**AVAILABLE RECORDS**
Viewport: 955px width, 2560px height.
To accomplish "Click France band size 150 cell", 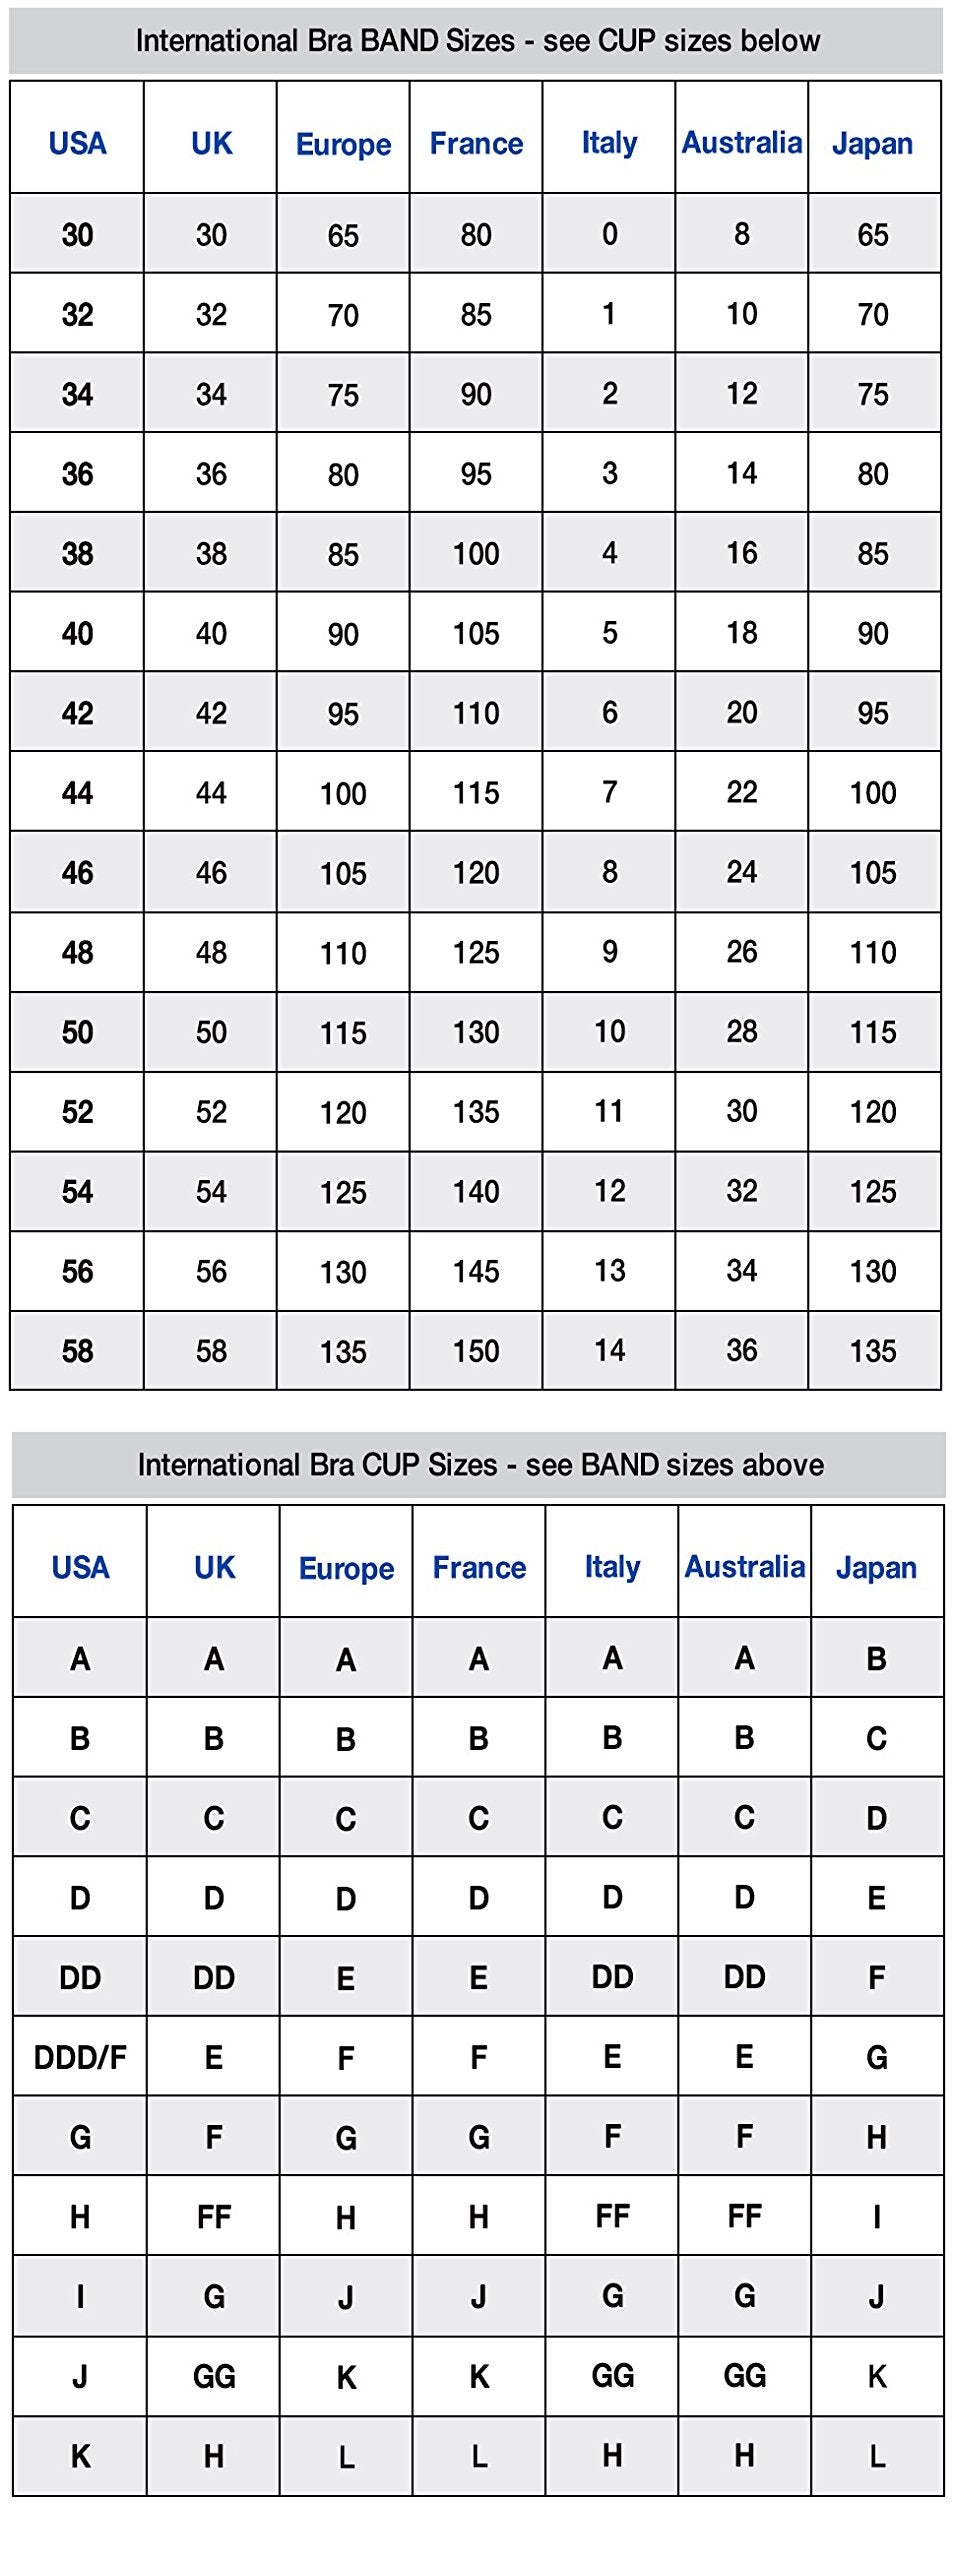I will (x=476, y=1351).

* * *

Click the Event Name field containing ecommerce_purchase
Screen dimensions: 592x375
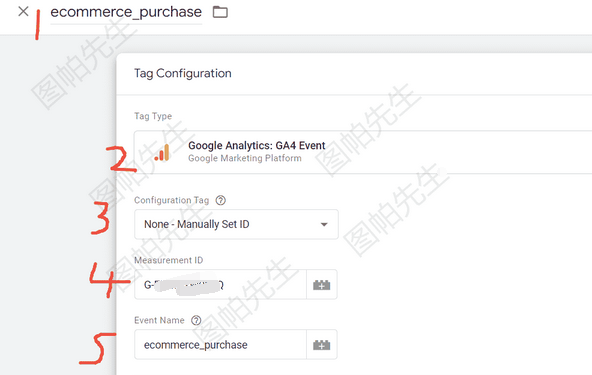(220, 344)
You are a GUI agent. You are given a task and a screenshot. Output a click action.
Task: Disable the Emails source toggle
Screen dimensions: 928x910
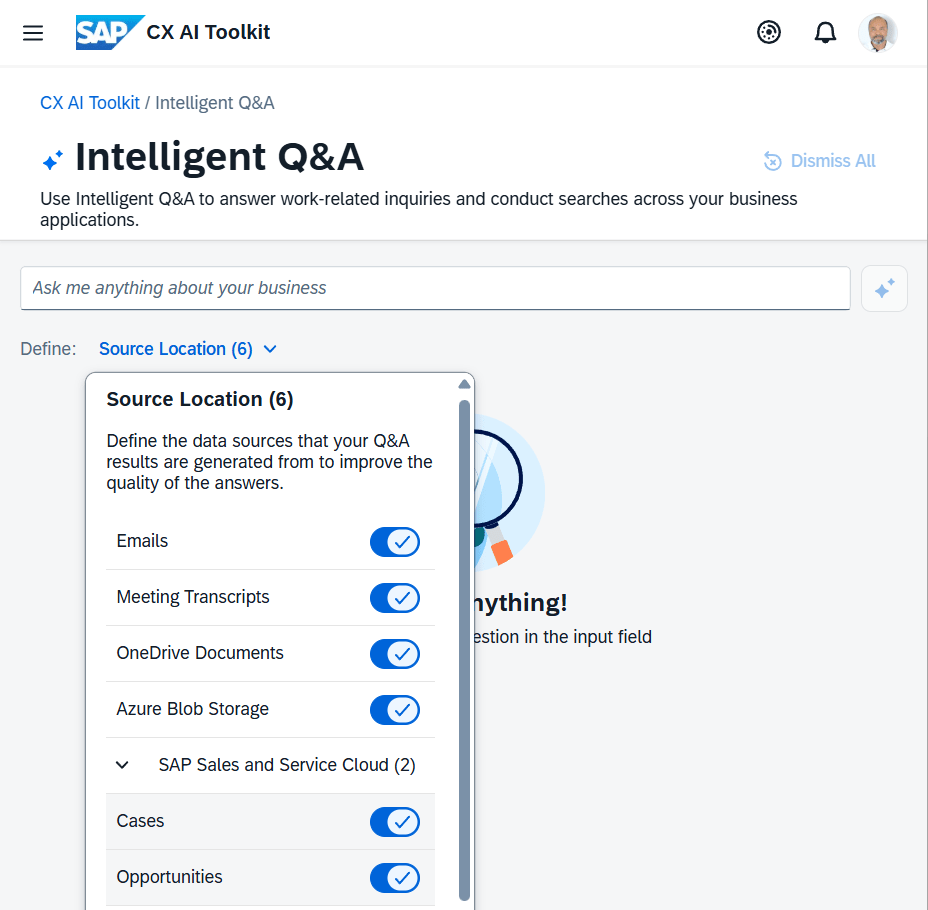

--

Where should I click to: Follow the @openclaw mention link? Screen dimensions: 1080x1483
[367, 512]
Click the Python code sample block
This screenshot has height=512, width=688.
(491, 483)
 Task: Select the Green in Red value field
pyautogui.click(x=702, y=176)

**WHAT TO WORK ON**
Print the part of the listing above that opens with the line containing "Click the Event" and closes with the line containing "Screen dimensions: 928x910". Copy it exactly, both ends included, and omit the pictures.

**REPLY**
Click the Event Name field containing ecommerce_purchase
Screen dimensions: 592x375
(220, 344)
You are a GUI agent. You are given a task and a screenshot. Output a click action.
Task: Disable the Emails source toggle
Screen dimensions: 928x910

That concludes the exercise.